Everything wrong with your product in 140 characters or less
Tuesday, November 26th, 2013 at 8:19 pmThe video series “Everything wrong with $movie in $length minutes or less” by Cinema Sins is a big YouTube success and for a movie buff like me a lot of fun to watch.
The team behind it take a lot of time to meticulously analyse goofs and issues in movies and mercilessly point them out in short movies. Frankly, I am amazed they can show that much footage of current movies without take-downs and that they have such a quick turnaround time. It is funny, it is parody and satire and it shows that even the most polished and expensive products of the entertainment history aren’t safe from slip-ups. What I like most about them though is that they are also pointing out how they themselves are not without fault: “We are not reviewers – we’re assholes”.
I see a lot of parallels in how people criticise products on the web – we don’t really look at the why and how something was built but from the get-go try to find the simple to prove fault and talk about that instead. The fault that probably only us web developers will ever see or even remotely care about.
This, in itself is not a bad thing as it shows that we care about our craft and look at what other people do. This can be gratifying which is why we leave code comments and easter eggs – a secret handshake from one professional to another. We want people to look at what we do. We do not, however need people to nit-pick at one small detail and disregard the rest of our work as that is hurtful and makes the person reporting the issue (and only this issue) appear as intentionally hurting or trying to find a flaw at all cost.
Things go wrong, and in many cases we don’t know the reason. It could be that the place the content is published has limited access to the writer, thus forcing us to use an image where a text with CSS would have been better. Zeldman put that eloquently in his Get off my lawn! essay where he explained that it is not ironic if an article about a certain best practice gets published on a platform that doesn’t follow that practice.

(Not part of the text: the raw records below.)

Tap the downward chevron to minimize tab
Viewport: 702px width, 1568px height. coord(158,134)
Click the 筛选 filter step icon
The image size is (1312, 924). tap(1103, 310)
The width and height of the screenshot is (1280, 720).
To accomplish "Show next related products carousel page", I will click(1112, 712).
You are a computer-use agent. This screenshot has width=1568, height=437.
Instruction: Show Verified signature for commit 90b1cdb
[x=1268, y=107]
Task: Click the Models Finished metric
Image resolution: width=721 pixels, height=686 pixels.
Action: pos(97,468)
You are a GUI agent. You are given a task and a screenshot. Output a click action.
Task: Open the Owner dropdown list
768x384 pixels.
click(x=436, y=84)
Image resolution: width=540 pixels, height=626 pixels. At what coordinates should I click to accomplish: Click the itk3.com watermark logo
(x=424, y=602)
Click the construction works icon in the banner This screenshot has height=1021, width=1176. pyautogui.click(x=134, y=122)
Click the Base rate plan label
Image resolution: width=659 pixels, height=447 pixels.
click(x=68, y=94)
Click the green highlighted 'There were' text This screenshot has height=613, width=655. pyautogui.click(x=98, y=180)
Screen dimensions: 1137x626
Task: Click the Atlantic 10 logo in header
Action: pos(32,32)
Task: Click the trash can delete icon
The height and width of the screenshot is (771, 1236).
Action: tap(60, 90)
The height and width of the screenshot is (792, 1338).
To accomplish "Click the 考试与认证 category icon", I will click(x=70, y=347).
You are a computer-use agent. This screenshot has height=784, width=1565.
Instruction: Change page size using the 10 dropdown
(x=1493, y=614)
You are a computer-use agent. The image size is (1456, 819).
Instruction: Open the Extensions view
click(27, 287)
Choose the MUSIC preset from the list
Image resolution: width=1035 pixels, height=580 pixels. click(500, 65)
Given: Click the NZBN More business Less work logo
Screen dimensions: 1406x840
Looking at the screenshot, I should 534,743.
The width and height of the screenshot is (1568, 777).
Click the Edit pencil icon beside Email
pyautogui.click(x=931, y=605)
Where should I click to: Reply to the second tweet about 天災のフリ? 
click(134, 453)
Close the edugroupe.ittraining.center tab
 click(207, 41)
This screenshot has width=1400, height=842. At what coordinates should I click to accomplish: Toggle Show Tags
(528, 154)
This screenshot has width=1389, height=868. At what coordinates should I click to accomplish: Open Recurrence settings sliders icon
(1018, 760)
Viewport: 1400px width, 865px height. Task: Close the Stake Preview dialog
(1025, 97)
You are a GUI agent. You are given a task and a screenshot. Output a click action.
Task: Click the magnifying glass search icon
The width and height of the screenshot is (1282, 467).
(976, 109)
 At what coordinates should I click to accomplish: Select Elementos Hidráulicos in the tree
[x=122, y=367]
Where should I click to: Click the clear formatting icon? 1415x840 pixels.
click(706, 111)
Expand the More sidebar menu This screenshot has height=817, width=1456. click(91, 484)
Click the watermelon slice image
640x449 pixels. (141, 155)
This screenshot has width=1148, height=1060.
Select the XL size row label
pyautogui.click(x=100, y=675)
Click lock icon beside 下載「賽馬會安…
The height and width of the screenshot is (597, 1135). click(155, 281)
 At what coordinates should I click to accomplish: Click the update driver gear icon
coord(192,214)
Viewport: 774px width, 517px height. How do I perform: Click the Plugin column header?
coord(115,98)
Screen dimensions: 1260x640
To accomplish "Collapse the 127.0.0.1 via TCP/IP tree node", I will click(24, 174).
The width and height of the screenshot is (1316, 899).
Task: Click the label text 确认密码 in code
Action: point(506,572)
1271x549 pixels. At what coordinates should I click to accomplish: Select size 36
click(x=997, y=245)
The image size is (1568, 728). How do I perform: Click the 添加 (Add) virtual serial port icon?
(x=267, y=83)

It could be that the product had to be shipped at a certain date no matter what and corners had to be cut – a fault of the project manager, not the developer/designer. Many things are impacting the release of a web product (and that includes apps in my book); it is unfair to blame the executing party.
Maybe it is a good idea to reconsider publishing that one fault publicly and instead do a two minute research finding the makers of the product and report the fault there. Instead of public naming and shaming and – let’s face it – gloating we could thus either report an unknown fault to those who can fix it or learn why something happened. In either case, this means you are a constructive critic and don’t come across as a know-it-all. It is very simple to point out a flaw, harder to fix it and hardest to prevent them. To the outside, our constant nit-picking doesn’t make us look an inviting bunch, and is the small moment of fame finding the obvious bug worth that?